Provided material:
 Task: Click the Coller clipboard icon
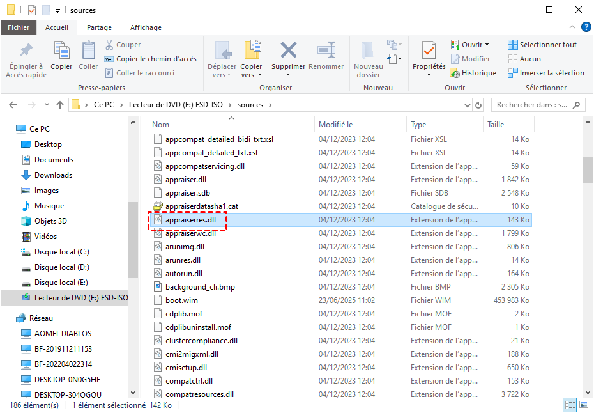click(x=88, y=51)
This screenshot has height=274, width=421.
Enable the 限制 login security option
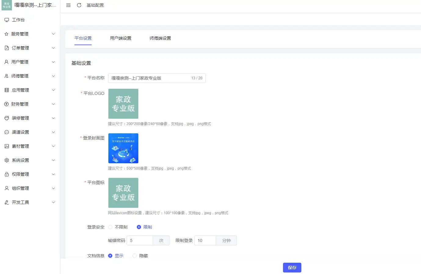140,227
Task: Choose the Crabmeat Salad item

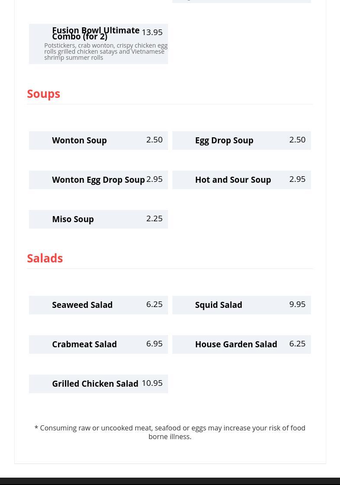Action: (98, 344)
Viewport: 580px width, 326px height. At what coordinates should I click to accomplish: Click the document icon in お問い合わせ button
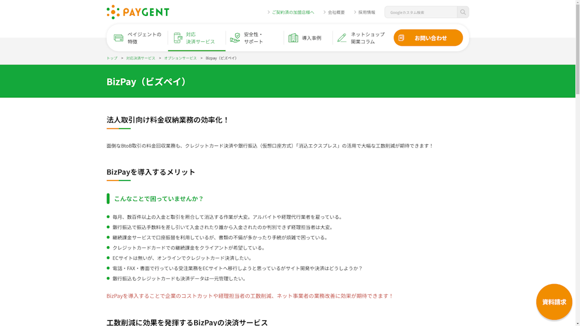point(401,38)
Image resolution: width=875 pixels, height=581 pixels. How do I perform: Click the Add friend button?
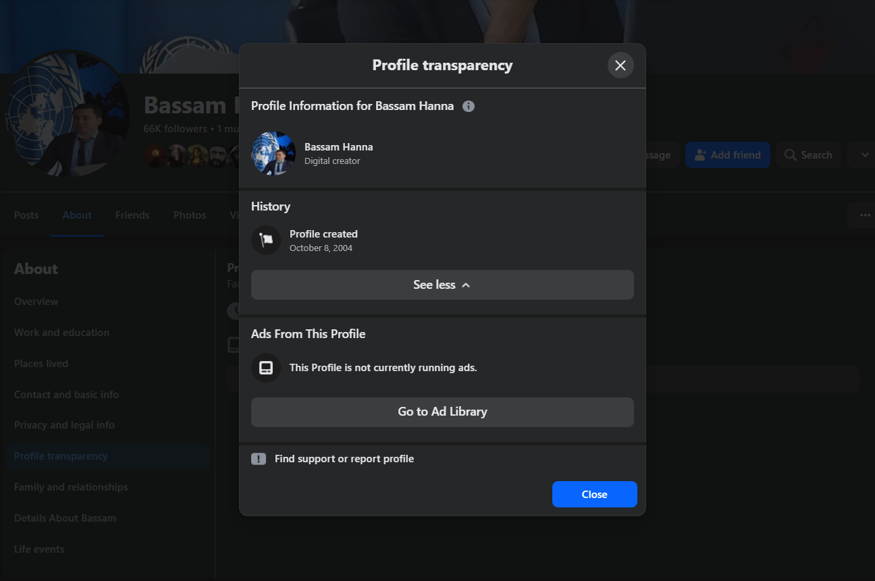click(x=727, y=155)
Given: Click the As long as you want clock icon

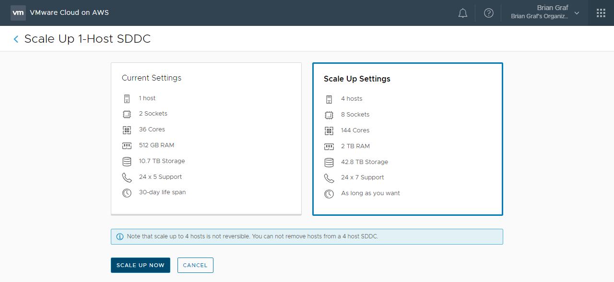Looking at the screenshot, I should 329,194.
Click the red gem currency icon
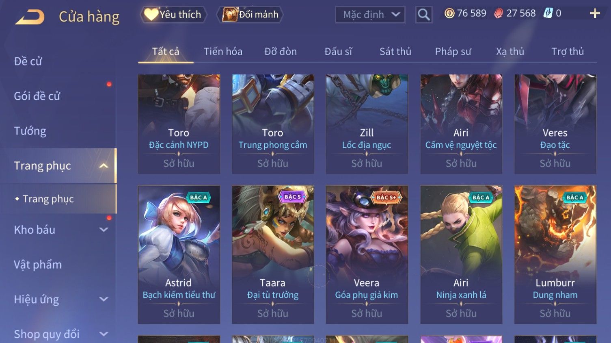Image resolution: width=611 pixels, height=343 pixels. coord(499,13)
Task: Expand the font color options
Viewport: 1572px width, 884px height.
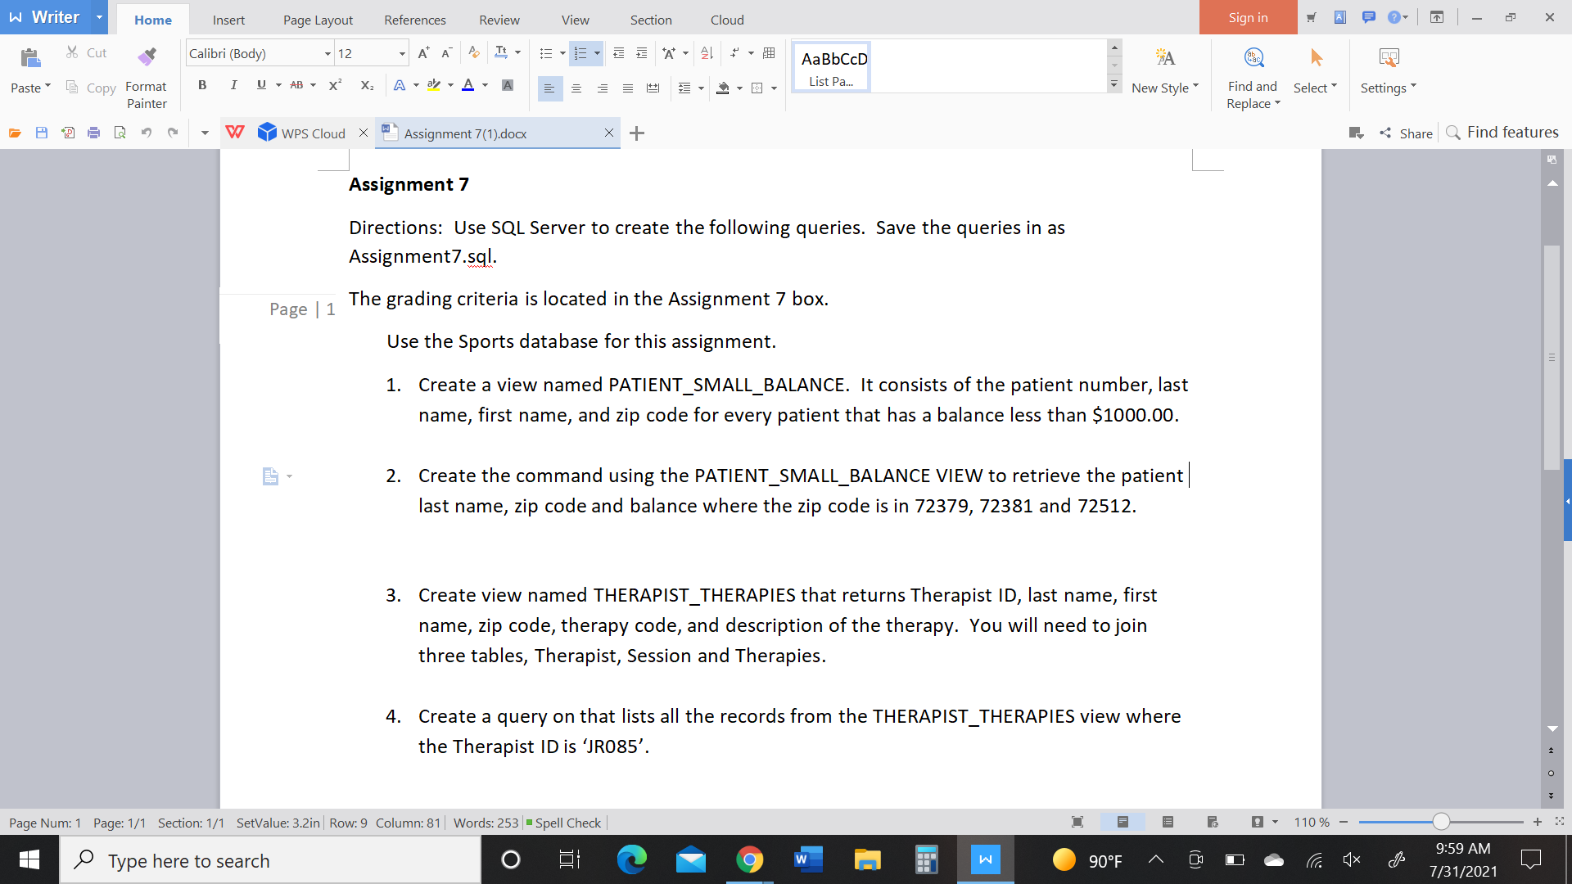Action: pyautogui.click(x=483, y=85)
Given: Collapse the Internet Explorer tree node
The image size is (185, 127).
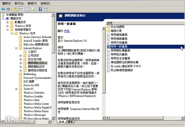Looking at the screenshot, I should [x=16, y=48].
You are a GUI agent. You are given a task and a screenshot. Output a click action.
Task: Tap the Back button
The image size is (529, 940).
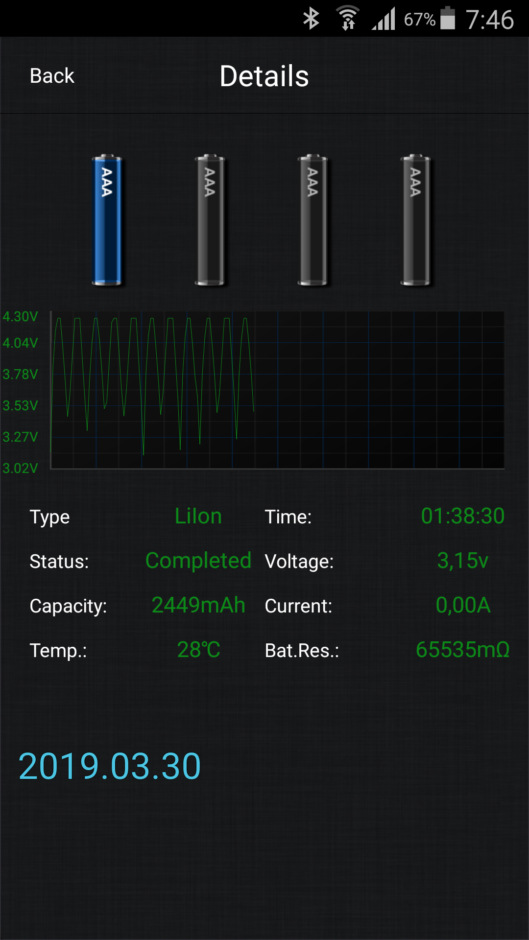(x=52, y=76)
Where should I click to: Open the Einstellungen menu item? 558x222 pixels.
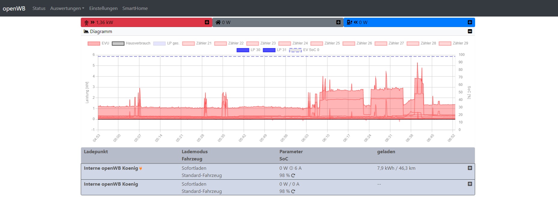point(103,8)
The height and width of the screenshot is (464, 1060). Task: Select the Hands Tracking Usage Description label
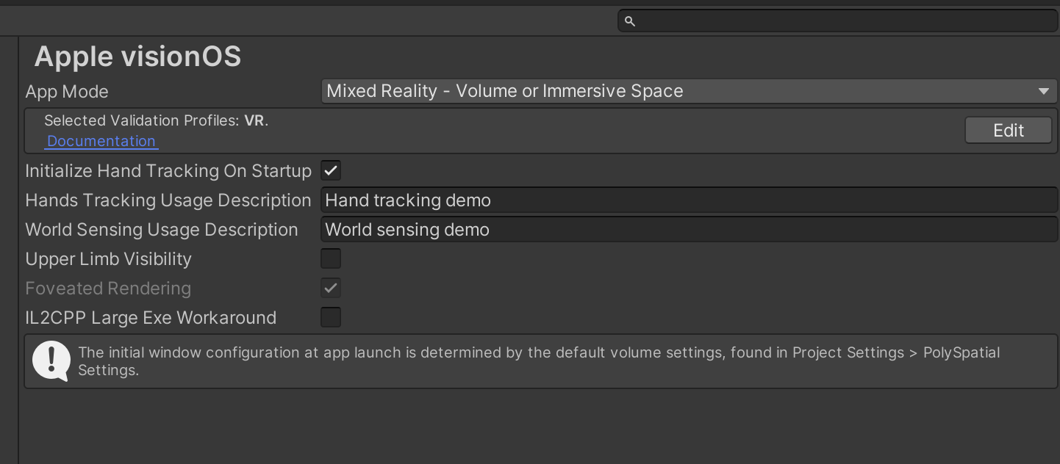point(168,200)
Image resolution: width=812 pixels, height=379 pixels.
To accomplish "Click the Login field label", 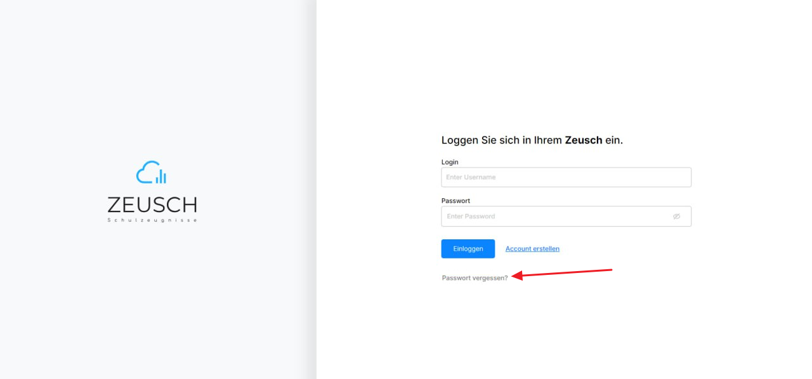I will (x=450, y=162).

What you should do:
Copy the part of the material that opens with the line containing "Click the red gem currency icon" and closes with the line containing "Looking at the screenshot, I should [x=16, y=48].", replacing "font color" with "text color" and leaving everything else unchanged. Omit the pictures from your answer.

The result:
Click the red gem currency icon
Image resolution: width=611 pixels, height=343 pixels. coord(499,13)
Task: Expand the text color options
Viewport: 1572px width, 884px height.
Action: pyautogui.click(x=483, y=85)
Given: Collapse the Internet Explorer tree node
The image size is (185, 127).
Looking at the screenshot, I should [x=16, y=48].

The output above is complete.